#### PROVIDED TEXT:
************
Squashing Bugs - freeCodeCamp Issue #35791 (PR #35792)

Squashing Bugs - freeCodeCamp Issue #35791

I was in the middle of responding to issue #35751 for freeCodeCamp, when I found a typo in the local development setup guides! I was writing up the other bugfix report as I churned along, but, wow - I managed to contribute and have my changes accepted for a completely different effort!

To note, this post is for issue #35791 and not the very similarly numbered #35751, which I am in the middle of writing another bugfix report for. You’ll see my other report on this site once I finish editing files and performing a spell-check. That draft is sitting on my harddrive, so, even if you end up seeing this first, this is my second magic trick.

But it’s one that resulted in a successful pull request (#35792) as well!

Logo for Free Code Camp.

The nonprofit’s mission is simple: help campers learn to code. For free. (And this time, it’s free as in pizza and free as in libre). I did a brief review on the Free Code Camp code base in preparation for the other bugfix report here. You can also read my FLOSS review post here.

Overview

I was reading over the local developer setup guide when I came across an innocuous typo. The link to the contributor’s forum hadn’t been updated!

Screenshot of the suspect.

The link goes to https://www.freecodecamp.org/c/contributors when it should be pointing to https://www.freecodecamp.org/forum/c/contributors.
************
#### AVAILABLE DATA:
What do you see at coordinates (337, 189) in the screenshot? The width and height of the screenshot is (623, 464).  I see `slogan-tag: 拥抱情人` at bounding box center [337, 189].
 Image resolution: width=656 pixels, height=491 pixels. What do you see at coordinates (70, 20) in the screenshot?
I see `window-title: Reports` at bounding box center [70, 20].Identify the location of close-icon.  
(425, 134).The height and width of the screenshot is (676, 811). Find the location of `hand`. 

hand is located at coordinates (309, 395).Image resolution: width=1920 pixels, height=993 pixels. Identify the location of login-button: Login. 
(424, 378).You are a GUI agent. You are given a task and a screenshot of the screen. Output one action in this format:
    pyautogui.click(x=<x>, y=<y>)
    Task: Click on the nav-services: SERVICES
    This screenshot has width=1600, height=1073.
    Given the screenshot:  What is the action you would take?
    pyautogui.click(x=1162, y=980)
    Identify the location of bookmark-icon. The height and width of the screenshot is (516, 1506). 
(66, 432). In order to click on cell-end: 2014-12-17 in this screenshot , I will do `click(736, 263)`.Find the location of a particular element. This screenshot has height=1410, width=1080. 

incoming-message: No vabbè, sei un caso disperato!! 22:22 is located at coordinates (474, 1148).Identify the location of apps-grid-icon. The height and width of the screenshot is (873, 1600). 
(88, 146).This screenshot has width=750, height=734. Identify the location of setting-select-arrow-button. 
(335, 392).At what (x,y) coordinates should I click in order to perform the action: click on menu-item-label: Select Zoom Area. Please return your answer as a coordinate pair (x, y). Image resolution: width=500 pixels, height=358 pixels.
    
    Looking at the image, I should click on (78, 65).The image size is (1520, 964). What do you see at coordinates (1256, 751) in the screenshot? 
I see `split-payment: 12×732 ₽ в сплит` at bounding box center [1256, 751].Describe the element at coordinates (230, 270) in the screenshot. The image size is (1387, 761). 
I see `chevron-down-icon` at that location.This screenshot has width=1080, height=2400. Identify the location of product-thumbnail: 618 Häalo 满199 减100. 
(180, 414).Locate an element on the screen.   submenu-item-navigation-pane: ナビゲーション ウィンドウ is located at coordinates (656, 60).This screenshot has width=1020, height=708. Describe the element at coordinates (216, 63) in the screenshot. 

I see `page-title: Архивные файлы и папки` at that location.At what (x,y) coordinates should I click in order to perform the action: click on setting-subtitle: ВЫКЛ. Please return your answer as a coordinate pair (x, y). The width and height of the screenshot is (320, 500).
************
#### YOUR TASKS:
1 – Rewrite the part of the freeCodeCamp bug post that opens with the words containing "But it’s one" and closes with "pointing to https://www.freecodecamp.org/forum/c/contributors.", swapping "typo" for "mistake".
2 – Extend the freeCodeCamp bug post past its last sentence.
You won't need the listing for any of this.

#### ANSWER SECTION:
1 –
But it’s one that resulted in a successful pull request (#35792) as well!

Logo for Free Code Camp.

The nonprofit’s mission is simple: help campers learn to code. For free. (And this time, it’s free as in pizza and free as in libre). I did a brief review on the Free Code Camp code base in preparation for the other bugfix report here. You can also read my FLOSS review post here.

Overview

I was reading over the local developer setup guide when I came across an innocuous mistake. The link to the contributor’s forum hadn’t been updated!

Screenshot of the suspect.

The link goes to https://www.freecodecamp.org/c/contributors when it should be pointing to https://www.freecodecamp.org/forum/c/contributors.

2 –
The Issue

Since I already had read the contributor’s guide. I was ready to roll. I went ahead and created a new issue (#35791).

I gave information about steps on how to reproduce the error, what I believed the expected outcome should have been, and followed all of the contributor guidelines that they had set out for us. The issue itself was a link that pointed to a non-existent page, causing a 404 error - you can read the mundane details in the issue itself.

Squashing the Bug

Squashing this bug was simple: I had to change the links to point to the correct location.

Creating a Pull Request

Once the pull request (#35792) was created, it passed the Travis CI build tests, and was accepted by one of the core maintainers for the repository.

Screenshot of the issue showing the merged pull request.

The issue (#35791.) thread also reflects that the pull request was accepted.

Screenshot of the issue showing the merged pull request.

With that, my first pull request was accepted! All while I was trying to get another bugfix done.